▶ [YOUR OBJECTIVE]
Reproduce the Denis Fogarty passage word for word, starting at "Denis Fogarty (born" and ending at "a shoulder injury.".

▶ [GIVEN PASSAGE]
Denis Fogarty (born 16 July 1983) is a former Irish rugby union player who played at hooker for Munster, Aurillac, Agen and Provence. He has also represented Ireland at schoolboy, U21 and 'A' level. He was educated at Rockwell College. In May 2016, Fogarty was forced to retire from rugby after suffering a recurrence of a shoulder injury.

Munster
Fogarty made his debut for Munster against The Borders in the Celtic League in November 2004. When Frankie Sheahan sustained an injury, Fogarty was called up onto the bench for Munster's 2006 Heineken Cup Final against Biarritz Olympique in May 2006. He was part of the Munster A team that won the 2011–12 British and Irish Cup. His last game for Munster was the away play-off semi-final against Ospreys on 11 May 2012, which Munster lost 45-10.

(Entries drawn from a collection)

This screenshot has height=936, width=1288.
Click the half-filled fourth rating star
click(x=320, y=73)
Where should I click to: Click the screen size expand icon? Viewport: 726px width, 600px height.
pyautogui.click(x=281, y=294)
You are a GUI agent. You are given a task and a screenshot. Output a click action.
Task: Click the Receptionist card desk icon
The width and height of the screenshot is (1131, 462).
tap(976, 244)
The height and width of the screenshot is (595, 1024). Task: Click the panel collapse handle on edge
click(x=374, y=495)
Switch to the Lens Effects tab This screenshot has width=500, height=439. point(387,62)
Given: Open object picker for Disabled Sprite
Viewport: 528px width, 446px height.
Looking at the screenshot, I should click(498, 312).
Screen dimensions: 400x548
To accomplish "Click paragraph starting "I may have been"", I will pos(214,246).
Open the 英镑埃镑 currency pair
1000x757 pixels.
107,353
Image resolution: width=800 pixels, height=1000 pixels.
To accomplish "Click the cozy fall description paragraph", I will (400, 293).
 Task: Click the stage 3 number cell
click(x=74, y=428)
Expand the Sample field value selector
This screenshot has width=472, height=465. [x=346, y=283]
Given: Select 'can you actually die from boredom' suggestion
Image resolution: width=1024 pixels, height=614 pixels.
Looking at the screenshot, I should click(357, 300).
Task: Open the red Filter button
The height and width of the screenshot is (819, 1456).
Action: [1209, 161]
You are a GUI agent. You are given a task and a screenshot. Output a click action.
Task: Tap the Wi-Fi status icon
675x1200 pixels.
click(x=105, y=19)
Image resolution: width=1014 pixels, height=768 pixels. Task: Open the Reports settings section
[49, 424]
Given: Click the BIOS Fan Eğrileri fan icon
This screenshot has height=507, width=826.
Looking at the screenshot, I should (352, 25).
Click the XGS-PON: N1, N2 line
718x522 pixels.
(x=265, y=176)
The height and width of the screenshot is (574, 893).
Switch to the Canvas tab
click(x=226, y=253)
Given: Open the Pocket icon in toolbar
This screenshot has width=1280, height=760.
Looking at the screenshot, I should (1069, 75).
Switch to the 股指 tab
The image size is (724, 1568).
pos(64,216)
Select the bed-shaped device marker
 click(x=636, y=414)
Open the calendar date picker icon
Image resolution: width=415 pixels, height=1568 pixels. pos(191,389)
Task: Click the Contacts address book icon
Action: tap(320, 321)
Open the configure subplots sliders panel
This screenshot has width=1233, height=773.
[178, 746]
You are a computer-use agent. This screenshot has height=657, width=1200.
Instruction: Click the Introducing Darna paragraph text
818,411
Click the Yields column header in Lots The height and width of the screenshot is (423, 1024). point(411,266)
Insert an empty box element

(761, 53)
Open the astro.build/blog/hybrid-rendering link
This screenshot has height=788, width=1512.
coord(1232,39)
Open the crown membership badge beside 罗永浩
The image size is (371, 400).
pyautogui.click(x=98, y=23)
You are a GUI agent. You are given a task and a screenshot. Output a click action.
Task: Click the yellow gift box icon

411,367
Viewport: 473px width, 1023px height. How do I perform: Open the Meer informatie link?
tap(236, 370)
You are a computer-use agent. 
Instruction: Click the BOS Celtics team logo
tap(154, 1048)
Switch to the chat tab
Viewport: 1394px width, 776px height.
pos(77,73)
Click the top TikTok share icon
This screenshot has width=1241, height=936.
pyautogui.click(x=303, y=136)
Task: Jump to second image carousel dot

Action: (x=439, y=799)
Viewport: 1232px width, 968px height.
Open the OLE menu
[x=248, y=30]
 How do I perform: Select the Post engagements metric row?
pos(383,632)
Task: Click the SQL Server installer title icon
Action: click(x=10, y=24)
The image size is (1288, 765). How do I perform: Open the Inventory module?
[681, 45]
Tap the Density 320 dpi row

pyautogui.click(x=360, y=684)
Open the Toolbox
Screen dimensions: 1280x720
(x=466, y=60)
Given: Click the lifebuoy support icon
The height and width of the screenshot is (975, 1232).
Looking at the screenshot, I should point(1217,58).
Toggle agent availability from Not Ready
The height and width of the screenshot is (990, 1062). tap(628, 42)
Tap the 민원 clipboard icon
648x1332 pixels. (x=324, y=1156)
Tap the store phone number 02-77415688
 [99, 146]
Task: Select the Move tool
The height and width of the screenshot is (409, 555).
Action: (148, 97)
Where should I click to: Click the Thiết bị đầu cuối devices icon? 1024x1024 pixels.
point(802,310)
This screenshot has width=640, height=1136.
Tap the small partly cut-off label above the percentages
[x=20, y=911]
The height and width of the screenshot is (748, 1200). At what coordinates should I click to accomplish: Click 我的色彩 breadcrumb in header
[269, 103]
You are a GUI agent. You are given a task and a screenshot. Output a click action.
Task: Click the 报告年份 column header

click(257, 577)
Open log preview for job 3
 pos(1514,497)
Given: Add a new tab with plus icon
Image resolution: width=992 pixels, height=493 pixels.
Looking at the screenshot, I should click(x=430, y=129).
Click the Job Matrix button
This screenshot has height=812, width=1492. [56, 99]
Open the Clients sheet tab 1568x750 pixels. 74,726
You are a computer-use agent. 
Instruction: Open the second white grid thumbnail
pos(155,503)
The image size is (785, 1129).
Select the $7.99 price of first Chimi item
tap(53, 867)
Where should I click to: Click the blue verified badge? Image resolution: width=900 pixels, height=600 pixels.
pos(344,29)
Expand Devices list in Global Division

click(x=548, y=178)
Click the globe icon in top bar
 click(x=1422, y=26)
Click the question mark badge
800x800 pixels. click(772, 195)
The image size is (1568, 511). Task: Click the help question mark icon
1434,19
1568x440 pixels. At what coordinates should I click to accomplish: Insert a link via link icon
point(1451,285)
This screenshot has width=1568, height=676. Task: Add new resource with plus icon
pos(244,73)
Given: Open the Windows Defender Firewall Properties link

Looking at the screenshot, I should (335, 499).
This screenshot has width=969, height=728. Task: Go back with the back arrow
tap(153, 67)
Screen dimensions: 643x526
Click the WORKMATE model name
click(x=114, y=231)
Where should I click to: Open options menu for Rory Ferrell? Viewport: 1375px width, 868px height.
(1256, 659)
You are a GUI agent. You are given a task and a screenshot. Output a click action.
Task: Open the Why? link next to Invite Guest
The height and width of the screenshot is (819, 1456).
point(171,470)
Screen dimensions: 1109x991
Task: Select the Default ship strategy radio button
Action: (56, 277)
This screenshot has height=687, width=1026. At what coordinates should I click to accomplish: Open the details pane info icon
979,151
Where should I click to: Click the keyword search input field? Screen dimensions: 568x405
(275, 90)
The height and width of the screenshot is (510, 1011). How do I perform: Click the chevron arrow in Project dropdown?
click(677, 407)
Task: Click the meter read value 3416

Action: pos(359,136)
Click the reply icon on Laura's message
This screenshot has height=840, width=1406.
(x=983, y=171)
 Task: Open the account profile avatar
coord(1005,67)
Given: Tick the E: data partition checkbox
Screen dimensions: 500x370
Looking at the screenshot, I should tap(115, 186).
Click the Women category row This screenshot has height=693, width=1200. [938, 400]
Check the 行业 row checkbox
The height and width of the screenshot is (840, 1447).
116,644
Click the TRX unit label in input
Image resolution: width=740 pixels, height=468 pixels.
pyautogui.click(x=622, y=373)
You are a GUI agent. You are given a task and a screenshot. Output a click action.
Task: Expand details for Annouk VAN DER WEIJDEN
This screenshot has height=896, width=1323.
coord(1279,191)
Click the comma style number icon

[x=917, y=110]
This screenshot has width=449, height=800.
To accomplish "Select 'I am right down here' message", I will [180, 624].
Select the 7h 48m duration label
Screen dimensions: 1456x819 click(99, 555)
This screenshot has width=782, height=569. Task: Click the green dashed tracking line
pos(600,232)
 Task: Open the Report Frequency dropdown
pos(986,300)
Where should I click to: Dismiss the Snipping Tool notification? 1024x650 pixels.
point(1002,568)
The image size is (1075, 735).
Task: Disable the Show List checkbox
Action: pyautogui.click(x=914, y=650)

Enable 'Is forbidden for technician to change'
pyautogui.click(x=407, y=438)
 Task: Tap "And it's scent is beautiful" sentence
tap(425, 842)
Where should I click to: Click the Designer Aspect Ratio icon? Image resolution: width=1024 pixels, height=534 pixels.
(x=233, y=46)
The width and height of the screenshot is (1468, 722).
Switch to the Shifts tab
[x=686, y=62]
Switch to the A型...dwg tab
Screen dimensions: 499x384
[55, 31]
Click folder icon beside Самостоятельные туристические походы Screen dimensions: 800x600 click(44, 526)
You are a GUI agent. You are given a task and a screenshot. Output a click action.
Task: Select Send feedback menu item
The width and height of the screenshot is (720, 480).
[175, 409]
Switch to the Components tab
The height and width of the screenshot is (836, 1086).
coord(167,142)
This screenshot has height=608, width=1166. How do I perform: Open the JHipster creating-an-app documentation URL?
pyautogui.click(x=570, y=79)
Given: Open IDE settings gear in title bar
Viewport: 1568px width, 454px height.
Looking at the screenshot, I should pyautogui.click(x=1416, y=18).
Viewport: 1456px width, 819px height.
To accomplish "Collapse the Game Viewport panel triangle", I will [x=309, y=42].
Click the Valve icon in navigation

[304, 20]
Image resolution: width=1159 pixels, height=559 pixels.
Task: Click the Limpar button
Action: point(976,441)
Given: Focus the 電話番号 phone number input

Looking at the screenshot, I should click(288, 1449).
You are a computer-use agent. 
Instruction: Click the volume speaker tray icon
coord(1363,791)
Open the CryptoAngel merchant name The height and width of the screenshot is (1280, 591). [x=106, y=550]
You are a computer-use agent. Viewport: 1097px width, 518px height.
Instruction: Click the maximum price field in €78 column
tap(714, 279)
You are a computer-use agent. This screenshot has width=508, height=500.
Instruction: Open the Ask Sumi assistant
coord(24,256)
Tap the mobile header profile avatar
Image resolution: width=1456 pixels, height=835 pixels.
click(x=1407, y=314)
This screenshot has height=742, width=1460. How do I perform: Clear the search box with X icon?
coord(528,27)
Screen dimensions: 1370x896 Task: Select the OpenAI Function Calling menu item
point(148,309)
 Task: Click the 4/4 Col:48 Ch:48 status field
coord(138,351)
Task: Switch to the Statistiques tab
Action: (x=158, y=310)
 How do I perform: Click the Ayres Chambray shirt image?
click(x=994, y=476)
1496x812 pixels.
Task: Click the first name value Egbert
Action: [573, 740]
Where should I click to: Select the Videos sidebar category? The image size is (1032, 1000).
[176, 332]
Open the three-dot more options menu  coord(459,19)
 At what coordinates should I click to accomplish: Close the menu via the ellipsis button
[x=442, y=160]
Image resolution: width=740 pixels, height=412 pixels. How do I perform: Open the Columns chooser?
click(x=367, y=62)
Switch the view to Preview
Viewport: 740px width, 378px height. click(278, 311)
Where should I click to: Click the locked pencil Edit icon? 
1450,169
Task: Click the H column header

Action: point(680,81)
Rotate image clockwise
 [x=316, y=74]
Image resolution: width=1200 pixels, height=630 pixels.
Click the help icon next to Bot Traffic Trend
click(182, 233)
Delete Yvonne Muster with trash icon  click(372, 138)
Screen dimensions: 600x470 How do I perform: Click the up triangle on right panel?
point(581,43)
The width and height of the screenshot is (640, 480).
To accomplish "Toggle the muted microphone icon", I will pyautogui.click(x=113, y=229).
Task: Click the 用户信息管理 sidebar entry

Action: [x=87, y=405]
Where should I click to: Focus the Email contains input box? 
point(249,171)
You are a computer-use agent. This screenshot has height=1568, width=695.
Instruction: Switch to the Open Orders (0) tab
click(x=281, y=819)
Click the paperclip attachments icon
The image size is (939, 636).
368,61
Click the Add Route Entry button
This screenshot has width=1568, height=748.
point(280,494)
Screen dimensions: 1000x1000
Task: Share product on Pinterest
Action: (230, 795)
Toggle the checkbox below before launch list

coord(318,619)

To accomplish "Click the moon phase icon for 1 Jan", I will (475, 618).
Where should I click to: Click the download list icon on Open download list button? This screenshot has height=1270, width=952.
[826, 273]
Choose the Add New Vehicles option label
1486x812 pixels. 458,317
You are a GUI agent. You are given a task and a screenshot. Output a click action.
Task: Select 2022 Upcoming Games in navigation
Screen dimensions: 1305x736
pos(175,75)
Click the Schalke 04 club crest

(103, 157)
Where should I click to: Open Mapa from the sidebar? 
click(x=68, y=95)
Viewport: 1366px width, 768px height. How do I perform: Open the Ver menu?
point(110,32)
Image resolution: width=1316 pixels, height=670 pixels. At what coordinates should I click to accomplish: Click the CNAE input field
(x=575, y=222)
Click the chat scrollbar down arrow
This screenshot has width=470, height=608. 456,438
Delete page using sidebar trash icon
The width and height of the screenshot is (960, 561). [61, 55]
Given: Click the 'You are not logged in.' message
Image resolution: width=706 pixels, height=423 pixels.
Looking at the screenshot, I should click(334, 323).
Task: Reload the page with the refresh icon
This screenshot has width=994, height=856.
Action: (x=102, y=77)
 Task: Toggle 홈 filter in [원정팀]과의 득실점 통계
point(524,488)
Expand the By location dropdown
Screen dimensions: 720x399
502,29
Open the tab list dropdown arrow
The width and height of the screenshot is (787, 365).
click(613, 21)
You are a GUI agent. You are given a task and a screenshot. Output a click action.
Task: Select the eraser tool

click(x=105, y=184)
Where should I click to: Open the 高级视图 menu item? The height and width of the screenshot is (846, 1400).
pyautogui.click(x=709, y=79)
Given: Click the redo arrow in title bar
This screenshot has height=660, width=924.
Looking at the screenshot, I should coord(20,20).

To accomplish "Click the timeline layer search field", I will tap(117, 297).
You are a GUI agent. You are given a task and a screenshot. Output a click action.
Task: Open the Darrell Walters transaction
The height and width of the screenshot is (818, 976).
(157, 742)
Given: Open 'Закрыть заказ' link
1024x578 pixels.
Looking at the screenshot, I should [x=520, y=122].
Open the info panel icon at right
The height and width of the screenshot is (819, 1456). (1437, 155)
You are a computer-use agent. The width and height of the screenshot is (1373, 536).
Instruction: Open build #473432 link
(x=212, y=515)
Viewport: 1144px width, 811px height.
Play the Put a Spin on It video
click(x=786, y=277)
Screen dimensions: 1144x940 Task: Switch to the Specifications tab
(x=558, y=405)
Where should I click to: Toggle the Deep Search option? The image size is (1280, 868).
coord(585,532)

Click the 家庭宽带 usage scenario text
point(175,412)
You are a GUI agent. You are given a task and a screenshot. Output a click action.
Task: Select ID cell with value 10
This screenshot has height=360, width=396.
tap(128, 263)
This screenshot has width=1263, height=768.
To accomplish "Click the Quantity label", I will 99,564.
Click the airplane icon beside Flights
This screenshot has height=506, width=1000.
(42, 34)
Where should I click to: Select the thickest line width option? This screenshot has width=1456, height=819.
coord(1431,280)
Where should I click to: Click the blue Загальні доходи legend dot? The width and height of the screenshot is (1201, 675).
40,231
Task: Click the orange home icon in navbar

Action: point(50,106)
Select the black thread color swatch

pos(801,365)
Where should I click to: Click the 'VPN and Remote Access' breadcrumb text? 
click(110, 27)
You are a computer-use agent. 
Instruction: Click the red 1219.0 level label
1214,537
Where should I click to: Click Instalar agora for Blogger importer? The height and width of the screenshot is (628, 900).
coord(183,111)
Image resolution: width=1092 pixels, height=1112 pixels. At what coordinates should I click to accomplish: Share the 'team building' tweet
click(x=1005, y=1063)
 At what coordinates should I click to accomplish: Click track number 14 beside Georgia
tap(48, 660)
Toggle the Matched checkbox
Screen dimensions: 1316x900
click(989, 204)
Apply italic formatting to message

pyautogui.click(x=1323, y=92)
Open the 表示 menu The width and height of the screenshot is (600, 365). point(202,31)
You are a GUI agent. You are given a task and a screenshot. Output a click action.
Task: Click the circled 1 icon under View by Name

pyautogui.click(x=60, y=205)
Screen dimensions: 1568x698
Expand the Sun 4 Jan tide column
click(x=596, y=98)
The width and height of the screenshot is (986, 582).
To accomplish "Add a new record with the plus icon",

▶ [EXPECTED OUTPUT]
Denis Fogarty (born 16 July 1983) is a former Irish rugby union player who played at hooker for Munster, Aurillac, Agen and Provence. He has also represented Ireland at schoolboy, U21 and 'A' level. He was educated at Rockwell College. In May 2016, Fogarty was forced to retire from rugby after suffering a recurrence of a shoulder injury.